Recordé que también necesito sal. Hay varias bolsas en el pasillo siete. Las alarmas no han cesado. La policía aparece pero sigue de largo. No pueden llevarnos a todos. Si no nos mata el virus, lo hará el hambre. A nadie ya le importaba.

La lata de leche me alcanza para una semana. Escucho voces detrás de mí. Me gritan. Son las mujeres. Corro. Me escondo. Creo que las he perdido. La sangre me golpea las venas.

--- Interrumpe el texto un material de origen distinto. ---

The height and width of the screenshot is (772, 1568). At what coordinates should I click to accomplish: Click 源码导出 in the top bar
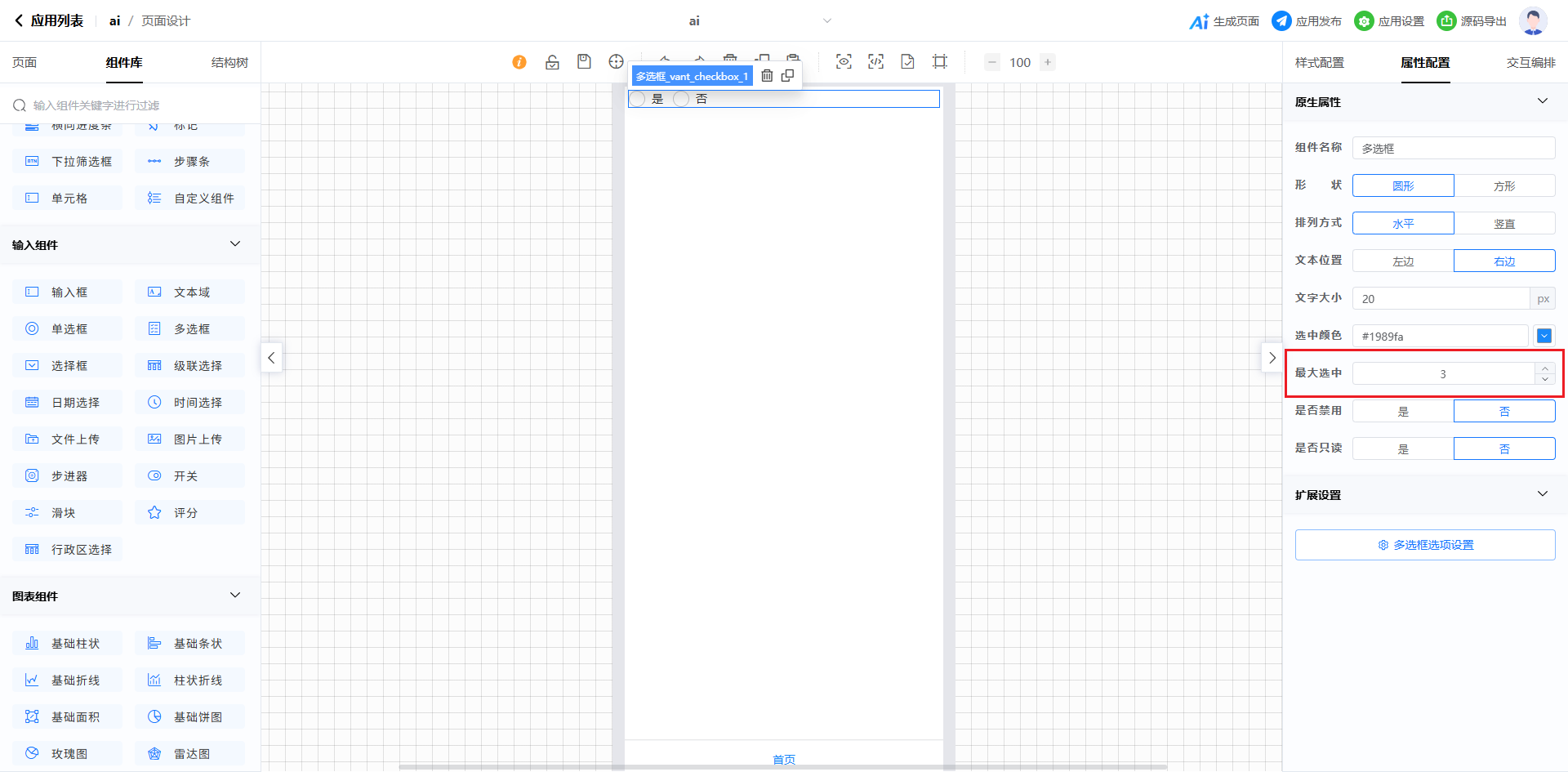pos(1472,21)
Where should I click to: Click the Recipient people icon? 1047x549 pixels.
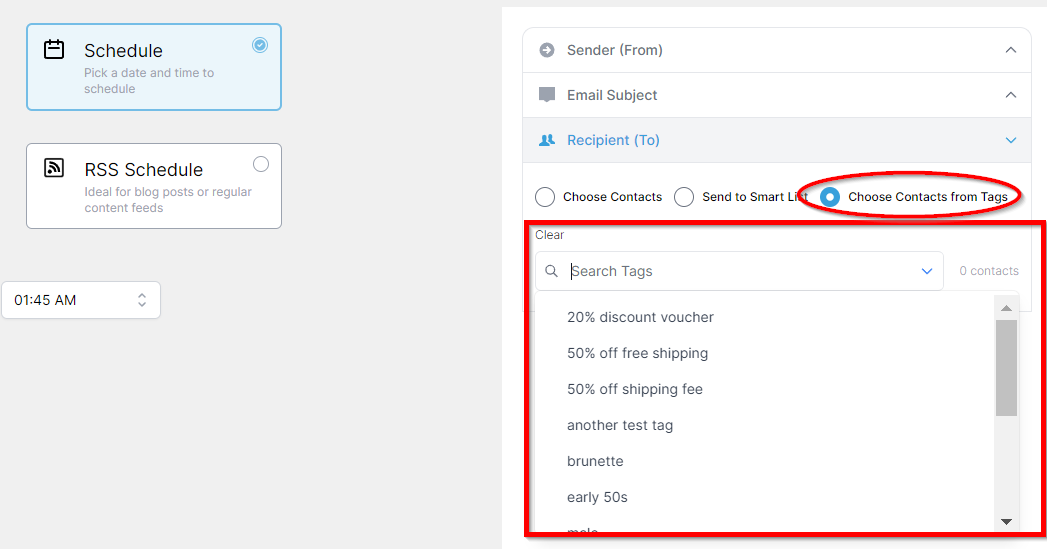tap(547, 140)
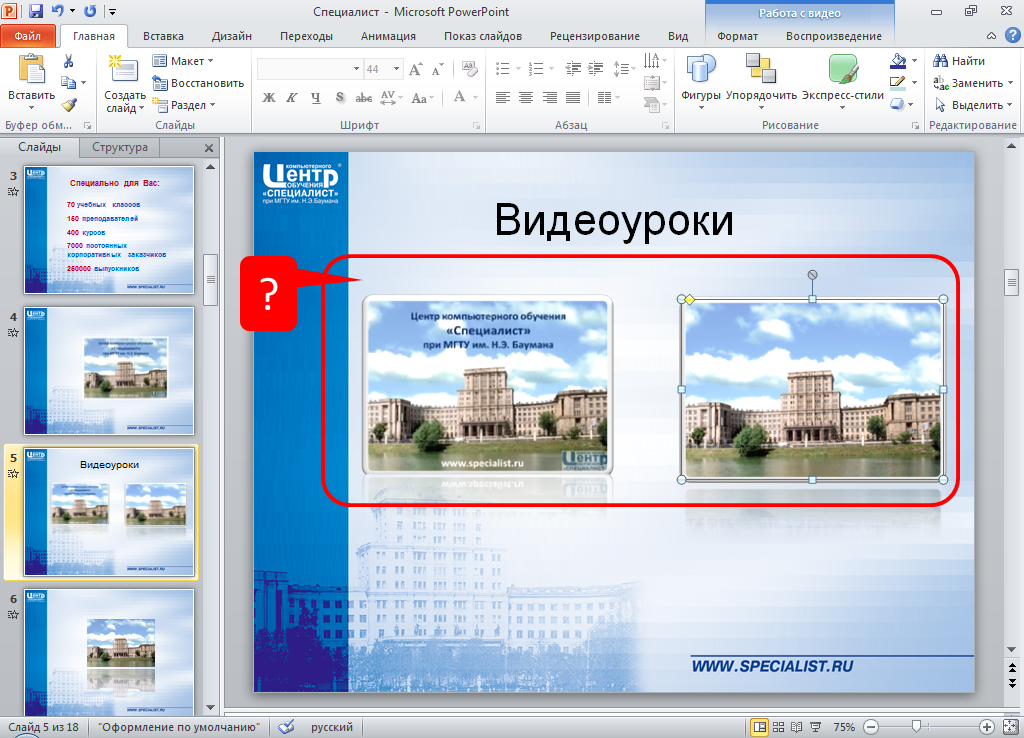Viewport: 1024px width, 738px height.
Task: Open the Структура pane tab
Action: [119, 147]
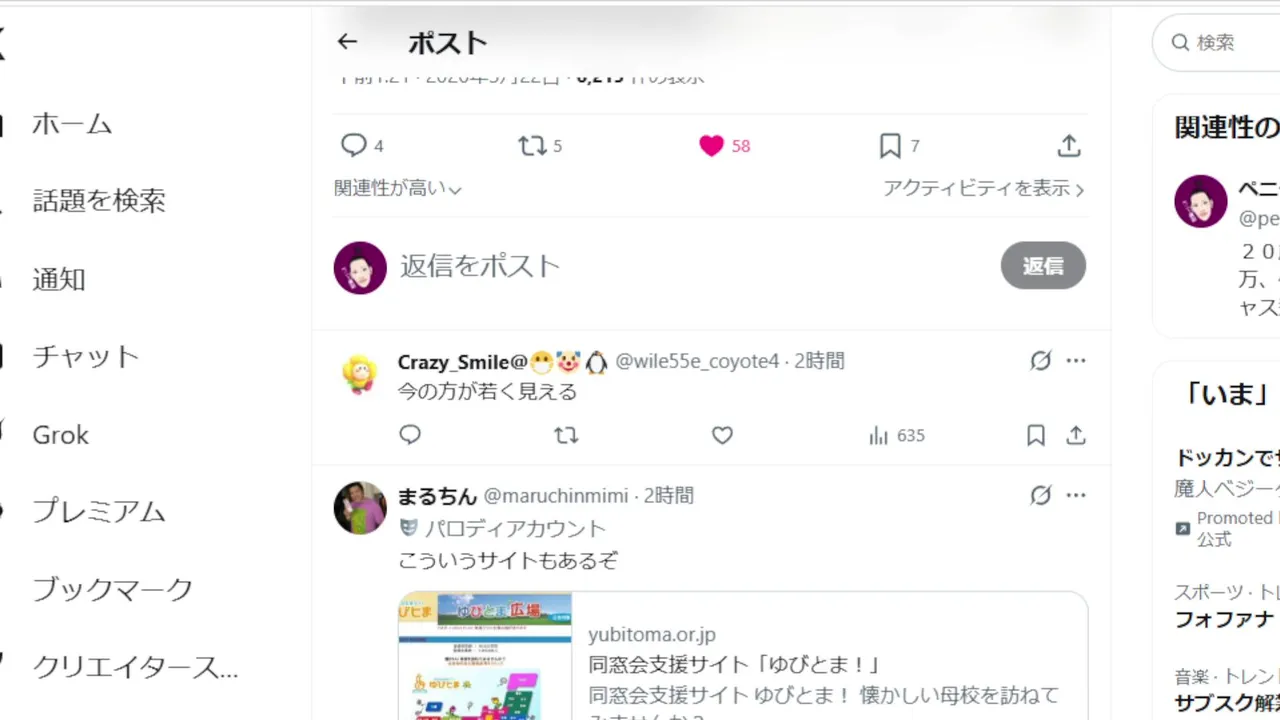Open more options on Crazy_Smile's reply

point(1076,361)
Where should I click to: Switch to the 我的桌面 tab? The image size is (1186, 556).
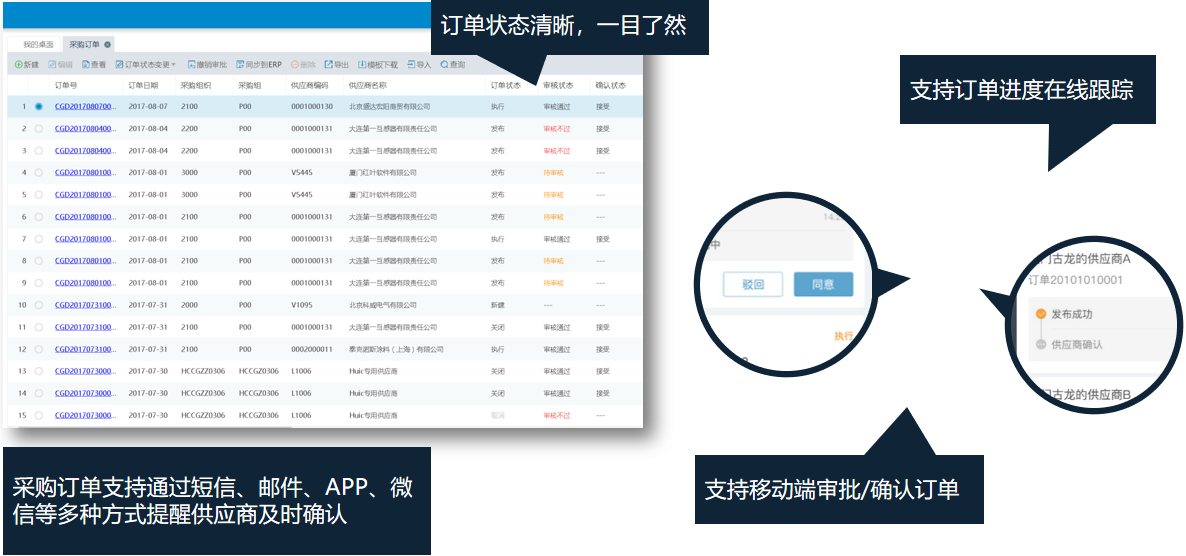37,44
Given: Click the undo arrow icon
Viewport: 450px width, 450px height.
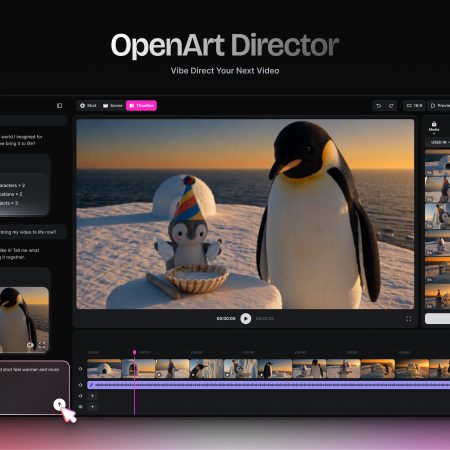Looking at the screenshot, I should tap(379, 106).
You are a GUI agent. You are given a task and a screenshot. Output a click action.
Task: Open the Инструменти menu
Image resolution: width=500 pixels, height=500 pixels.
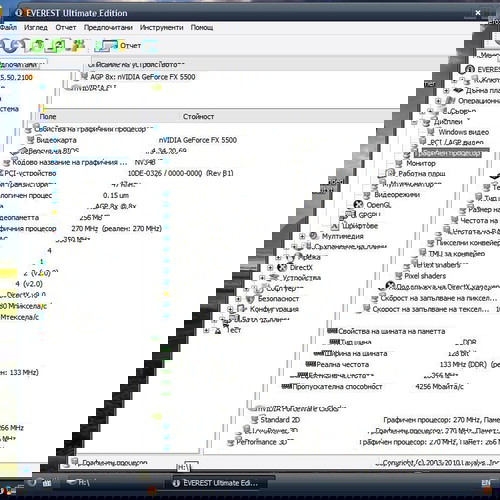161,27
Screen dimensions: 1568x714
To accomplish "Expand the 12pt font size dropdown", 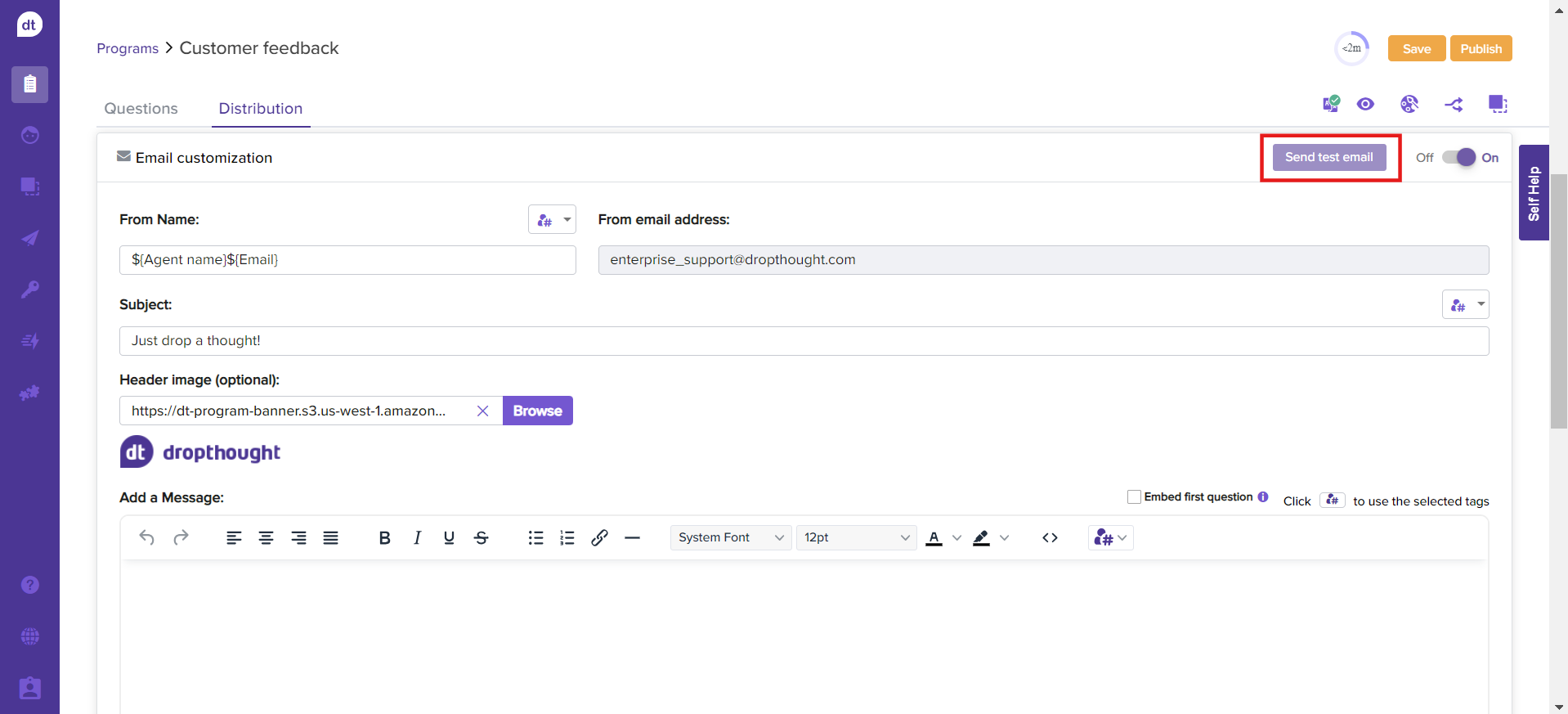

Respiro como dice la señora de la radio. Recojo un pedazo de metal que encuentro tirado.

Veo una turba que viene hacia mí. Calculo que estoy a dos esquinas del edificio donde vivo. Un perro vira un zafacón. El quejido. Alguien llora. Prefiero no mirar atrás. Siento que la brisa me empuja, está a mi favor. Distingo siluetas que se asoman y vuelven a esconderse.

Llegaré y de seguro me pedirá que lea el cuento de la hormiga y la cigarra. Otra vez respiro. Subo los escalones. No quiero demorar pero antes debo ver la trampa.

La ciudad es silencio. Primer piso. Estará dormido y yo vigilaré que esté seguro, que nada le falte como lo he hecho todos los días. Segundo piso.

 

Escucho pasos. Me siguen. Alargo mis zancadas. Tercer piso. Vienen detrás. La puerta está abierta. Entro. Cierro. Giro la cerradura. Respiro. Apago la única luz. Coloco un mueble detrás. Dejo de escuchar los pasos.

Corro hasta la habitación. Me detengo de golpe en el umbral. Me agacho. El juguete no está debajo de la cama, la cama está vacía.